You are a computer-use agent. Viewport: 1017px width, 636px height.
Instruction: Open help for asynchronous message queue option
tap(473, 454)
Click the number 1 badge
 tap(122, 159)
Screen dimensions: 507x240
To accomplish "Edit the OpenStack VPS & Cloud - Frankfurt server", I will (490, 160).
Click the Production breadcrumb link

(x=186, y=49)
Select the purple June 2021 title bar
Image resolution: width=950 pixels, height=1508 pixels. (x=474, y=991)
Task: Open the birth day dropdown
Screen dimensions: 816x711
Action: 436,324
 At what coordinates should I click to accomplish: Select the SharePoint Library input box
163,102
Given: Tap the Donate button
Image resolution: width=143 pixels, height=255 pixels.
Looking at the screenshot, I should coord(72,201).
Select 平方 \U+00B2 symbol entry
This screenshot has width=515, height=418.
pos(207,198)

..........

§ **WRITTEN PROBLEM**
Can you give the data, starting at the line that contains "Task: Open the birth day dropdown" and ending at the end of the data, as a JSON list of strings with one string per line and blank lines left out?

§ **WRITTEN ANSWER**
[
  "Task: Open the birth day dropdown",
  "Screen dimensions: 816x711",
  "Action: 436,324",
  " At what coordinates should I click to accomplish: Select the SharePoint Library input box",
  "163,102",
  "Given: Tap the Donate button",
  "Image resolution: width=143 pixels, height=255 pixels.",
  "Looking at the screenshot, I should coord(72,201).",
  "Select 平方 \\U+00B2 symbol entry",
  "This screenshot has width=515, height=418.",
  "pos(207,198)"
]